= Minho Campus Party =

LAN party organized in Portugal

Minho Campus Party (MCP) was Portugal's first and largest recurring LAN party. It took place in the Minho Province region.

==History==
The idea of introducing an organized large-scale LAN party to Portugal originated from Professor Altamiro Machado. Professor Machado, known for his pioneering work in computer science education during the 1970s, served as a professor and director of the Department of Information Systems (DSI - Departamento de Sistemas e Informação) at Minho University.

In his pursuit of bringing this concept to life, Professor Machado actively sought support and established contact with the team led by Charles Pinto, who was responsible for organizing a similar event in Spain. Thanks to Professor Machado's initiative, a group of approximately forty Minho students had the opportunity to participate in the Campus Party held in Valencia in 2000. Their participation aimed to gather experience and contribute to the future implementation of a similar event in Portugal.

Tragically, Professor Machado died at the end of March 2001. During the subsequent 2001 event, a dedicated session was organized to pay homage to the professor's invaluable contributions.

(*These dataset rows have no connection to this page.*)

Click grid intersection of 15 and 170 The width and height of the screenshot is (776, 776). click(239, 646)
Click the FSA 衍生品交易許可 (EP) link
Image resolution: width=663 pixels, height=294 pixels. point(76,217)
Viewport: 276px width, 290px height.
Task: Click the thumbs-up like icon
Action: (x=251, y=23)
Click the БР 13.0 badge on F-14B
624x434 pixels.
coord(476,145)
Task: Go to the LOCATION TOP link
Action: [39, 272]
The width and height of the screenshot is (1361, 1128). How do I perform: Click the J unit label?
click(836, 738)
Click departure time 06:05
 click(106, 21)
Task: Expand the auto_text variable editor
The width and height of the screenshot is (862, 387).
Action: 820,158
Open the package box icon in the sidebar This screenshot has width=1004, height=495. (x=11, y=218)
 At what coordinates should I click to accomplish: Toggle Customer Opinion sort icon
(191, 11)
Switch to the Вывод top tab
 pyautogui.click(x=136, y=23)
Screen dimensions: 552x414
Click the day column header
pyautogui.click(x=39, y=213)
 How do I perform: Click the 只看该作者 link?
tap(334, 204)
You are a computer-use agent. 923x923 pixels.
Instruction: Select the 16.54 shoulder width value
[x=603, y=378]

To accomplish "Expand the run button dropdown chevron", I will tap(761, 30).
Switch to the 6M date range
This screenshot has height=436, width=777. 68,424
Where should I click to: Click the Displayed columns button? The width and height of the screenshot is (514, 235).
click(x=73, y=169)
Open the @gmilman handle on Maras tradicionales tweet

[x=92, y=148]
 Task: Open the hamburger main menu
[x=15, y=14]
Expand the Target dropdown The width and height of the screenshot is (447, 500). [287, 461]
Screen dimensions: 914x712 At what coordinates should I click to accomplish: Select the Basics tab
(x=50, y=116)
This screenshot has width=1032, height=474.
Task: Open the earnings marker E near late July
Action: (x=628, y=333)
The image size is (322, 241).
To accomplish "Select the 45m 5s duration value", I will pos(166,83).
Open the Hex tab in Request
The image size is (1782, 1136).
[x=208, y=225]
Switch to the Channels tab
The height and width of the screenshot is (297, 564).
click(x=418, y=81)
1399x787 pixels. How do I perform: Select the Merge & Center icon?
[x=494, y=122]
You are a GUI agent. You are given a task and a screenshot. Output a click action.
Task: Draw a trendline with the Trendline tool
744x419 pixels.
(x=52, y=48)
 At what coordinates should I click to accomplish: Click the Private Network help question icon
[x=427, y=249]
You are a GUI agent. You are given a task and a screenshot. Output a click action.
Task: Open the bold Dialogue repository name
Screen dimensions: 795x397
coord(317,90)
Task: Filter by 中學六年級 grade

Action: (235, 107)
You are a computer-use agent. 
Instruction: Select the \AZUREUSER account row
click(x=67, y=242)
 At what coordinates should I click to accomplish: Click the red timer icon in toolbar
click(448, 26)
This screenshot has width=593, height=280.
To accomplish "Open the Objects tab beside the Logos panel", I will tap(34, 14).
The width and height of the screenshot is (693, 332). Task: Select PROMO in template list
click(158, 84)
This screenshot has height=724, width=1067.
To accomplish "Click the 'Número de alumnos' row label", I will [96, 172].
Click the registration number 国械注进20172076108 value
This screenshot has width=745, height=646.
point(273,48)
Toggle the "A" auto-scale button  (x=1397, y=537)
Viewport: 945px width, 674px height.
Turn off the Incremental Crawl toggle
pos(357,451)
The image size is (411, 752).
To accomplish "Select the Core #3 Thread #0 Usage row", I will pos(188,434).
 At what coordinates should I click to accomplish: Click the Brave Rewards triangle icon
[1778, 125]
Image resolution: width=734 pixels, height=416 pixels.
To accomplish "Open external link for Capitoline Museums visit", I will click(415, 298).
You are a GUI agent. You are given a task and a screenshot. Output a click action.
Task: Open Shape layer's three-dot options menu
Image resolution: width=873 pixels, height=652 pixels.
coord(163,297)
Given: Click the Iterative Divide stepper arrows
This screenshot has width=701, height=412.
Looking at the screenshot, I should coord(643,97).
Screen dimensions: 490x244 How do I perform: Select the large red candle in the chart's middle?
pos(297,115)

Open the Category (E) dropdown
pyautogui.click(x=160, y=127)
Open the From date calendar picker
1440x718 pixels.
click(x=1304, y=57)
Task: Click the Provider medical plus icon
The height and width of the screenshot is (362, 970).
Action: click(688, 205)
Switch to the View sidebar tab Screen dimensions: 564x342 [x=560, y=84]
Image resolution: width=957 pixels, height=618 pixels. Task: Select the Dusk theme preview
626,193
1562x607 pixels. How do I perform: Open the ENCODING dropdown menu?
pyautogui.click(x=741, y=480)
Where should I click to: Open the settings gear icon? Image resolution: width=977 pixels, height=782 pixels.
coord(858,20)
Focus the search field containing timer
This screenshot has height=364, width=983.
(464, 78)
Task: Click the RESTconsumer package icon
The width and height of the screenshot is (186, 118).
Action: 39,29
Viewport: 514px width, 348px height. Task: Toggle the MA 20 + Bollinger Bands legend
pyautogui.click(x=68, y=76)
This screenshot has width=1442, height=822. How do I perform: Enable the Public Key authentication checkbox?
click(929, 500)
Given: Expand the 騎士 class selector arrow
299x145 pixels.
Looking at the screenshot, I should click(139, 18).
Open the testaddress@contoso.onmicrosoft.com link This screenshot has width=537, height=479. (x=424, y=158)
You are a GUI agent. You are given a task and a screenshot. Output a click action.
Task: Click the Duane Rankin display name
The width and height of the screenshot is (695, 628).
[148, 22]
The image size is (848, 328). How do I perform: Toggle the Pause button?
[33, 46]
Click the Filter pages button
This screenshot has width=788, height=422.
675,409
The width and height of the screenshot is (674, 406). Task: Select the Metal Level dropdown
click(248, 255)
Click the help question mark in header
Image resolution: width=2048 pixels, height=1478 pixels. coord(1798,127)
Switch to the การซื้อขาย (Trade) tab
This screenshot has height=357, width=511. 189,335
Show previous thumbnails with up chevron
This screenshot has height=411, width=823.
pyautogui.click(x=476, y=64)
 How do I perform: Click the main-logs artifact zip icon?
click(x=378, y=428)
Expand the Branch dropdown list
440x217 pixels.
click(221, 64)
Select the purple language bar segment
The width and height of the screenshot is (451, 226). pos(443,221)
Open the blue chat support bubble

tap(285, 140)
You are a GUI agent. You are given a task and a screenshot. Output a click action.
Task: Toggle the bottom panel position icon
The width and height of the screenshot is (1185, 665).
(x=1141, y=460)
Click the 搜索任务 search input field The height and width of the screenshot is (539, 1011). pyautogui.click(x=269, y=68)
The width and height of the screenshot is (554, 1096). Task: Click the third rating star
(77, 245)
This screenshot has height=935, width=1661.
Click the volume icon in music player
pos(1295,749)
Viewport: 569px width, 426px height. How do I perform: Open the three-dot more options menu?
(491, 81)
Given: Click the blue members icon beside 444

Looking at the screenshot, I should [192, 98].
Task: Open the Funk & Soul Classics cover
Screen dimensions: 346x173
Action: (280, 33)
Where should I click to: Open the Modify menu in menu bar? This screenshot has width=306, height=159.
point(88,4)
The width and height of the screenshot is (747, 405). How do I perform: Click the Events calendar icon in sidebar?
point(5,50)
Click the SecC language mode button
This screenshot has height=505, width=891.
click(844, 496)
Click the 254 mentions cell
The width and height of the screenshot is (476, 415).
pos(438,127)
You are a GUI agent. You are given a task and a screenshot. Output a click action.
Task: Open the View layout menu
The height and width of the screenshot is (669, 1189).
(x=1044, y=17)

Locations by city, all events are held in Portugal, in the Minho region.
|  | Date start / end | Number of participants | Location | Area (m^{2}) |
| 2001 | August 29 - September 2 | 300 | Braga, Parque de exposições |  |
| 2002 | July 31 - August 4 | 600 | Guimarães, Pavilhão Multiusos |  |
| 2003 | July 30 - August 3 | 1500 | Viana do Castelo, Pavilhão da Associação Industrial do Minho |  |
| 2004 | July 28 - August 1 | 1700 | Braga, Estádio Municipal | 9500 |

===MCP 2005 Cancelled===
Despite its increasing popularity over the previous 4 editions, the 2005 event (expected to be held between 27 and 31 July), was cancelled due to a lack of sponsors.

==Network==
Cisco Systems has been a steadfast supporter of the Minho Campus Party since its inaugural edition, and continued its partnership for the subsequent four years. Cisco Systems played a crucial role in building the network infrastructure and providing the necessary equipment, representing an investment of over two million dollars. Their support has been instrumental in ensuring the success of the event.

Following Cisco Systems' involvement, ProCurve Networking, a division of HP, took over the responsibility of supplying the network infrastructure and equipment for MCP. Additionally, Portugal Telecom has provided support in establishing the connection for the event, further contributing to its smooth operation.

===MCP 2004===
- 3 (three) ATM, STM-1 (155 Mbit each), connected to the data centre of the Telepac (Portugal Telecom Group) in Porto.
- 15,000 meters of optical-fiber
- 30,000 of network cables

==Areas==
- Computer games
  - Counter-Strike
  - FIFA Football 2004
  - Halo: Combat Evolved
  - Medal of Honor: Allied Assault
  - Need for Speed: Underground
  - Quake III Arena
  - Rise of Nations
  - Unreal Tournament 2004
  - Warcraft III: The Frozen Throne
  - Age of Mythology
  - Age of Empires II: The Conquerors
- Multimedia
- Linux and Security
- Mobility and Telecommunications

When official competitions didn't exist, participants frequently organized competitions between themselves, of which many became officially recognized by the organization.